Taplin was the name of the only other white trader on Funafuti besides old Tom Humphreys, our own man. He had been two years on the island, and was trading in opposition to our trader, as agent for a foreign house -- our owners were Sydney people -- but his firm's unscrupulous method of doing business had disgusted him. So one day he told the supercargo of their vessel that he would trade for them no longer than the exact time he had agreed upon -- two years. He had come to Funafuti from the Pelews, and was now awaiting the return of his firm's vessel to take him back there again. Getting into our boat we were pulled ashore and landed on the beach in front of the trader's house.

"Well, Taplin, here's your schooner at last," said old Tom, as we shook hands and seated ourselves in the comfortable, pleasant-looking room. "I see you're getting ready to go."
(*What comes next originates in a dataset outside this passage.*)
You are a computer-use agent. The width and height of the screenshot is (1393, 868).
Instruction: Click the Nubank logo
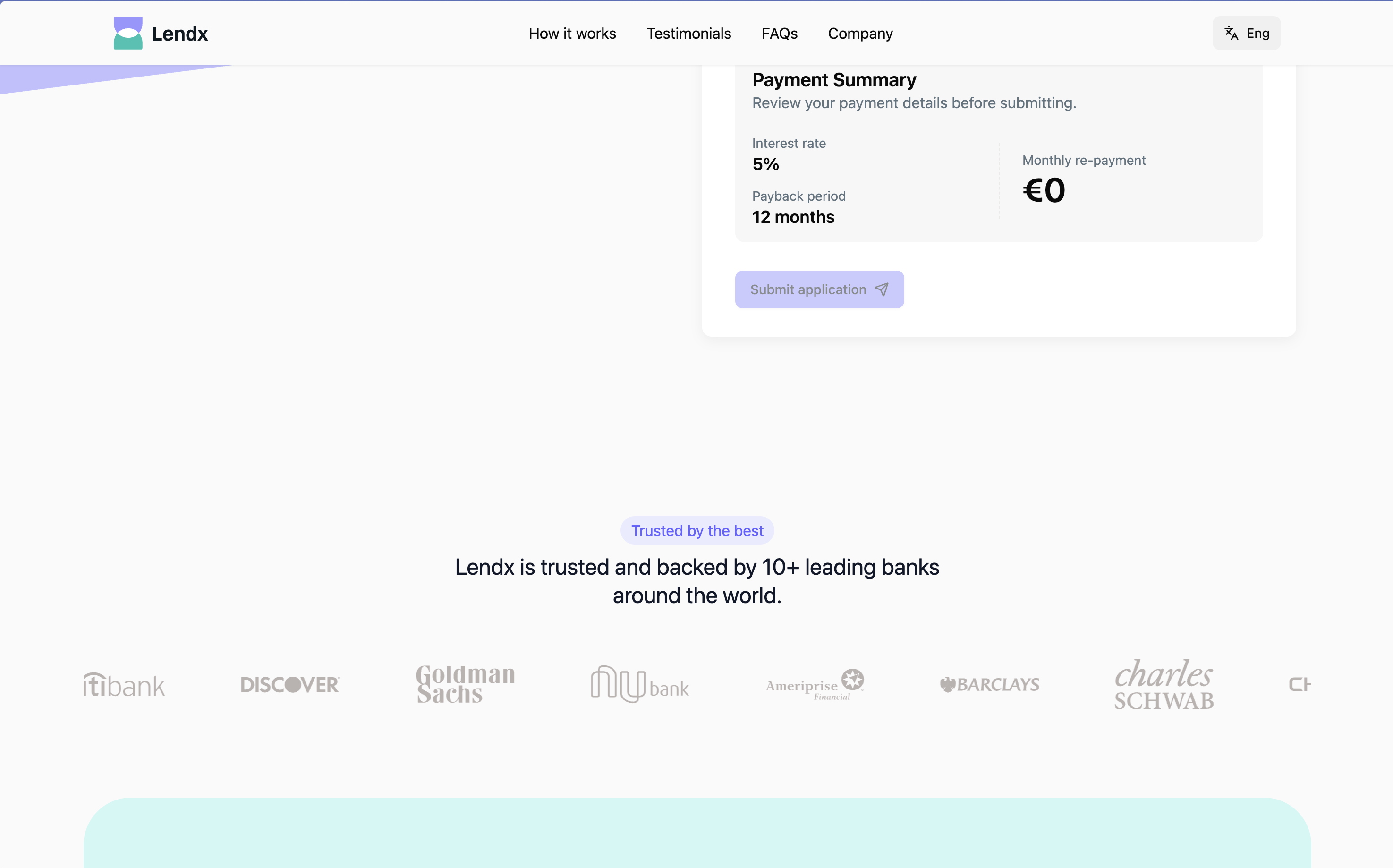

Taplin was a man of about thirty or so, with a quiet, impassive face, and dark, deep-set eyes that gave to his features a somewhat gloomy look, except when he smiled, which was not often. Men with that curious, far-off look in their eyes are not uncommon among the lonely islands of the wide Pacific. Sometimes it comes to a man with long, long years of wandering to and fro; and you will see it deepen when, by some idle, chance word, you move the memories of a forgotten past -- ere he had even dreamed of the existence of the South Sea Islands and for ever dissevered himself from all links and associations of the outside world.

. . . . .

"Yes," he answered, "I am nearly ready. I saw the schooner at daylight, and knew it was the Alida."

"Where do you think of going to, Taplin?" I asked.

"Back to the Carolines. Nerida belongs down that way, you know; and she is fretting to get back again -- otherwise I wouldn't leave this island. I've done pretty well here, although the people I trade for are -- well, you know what they are."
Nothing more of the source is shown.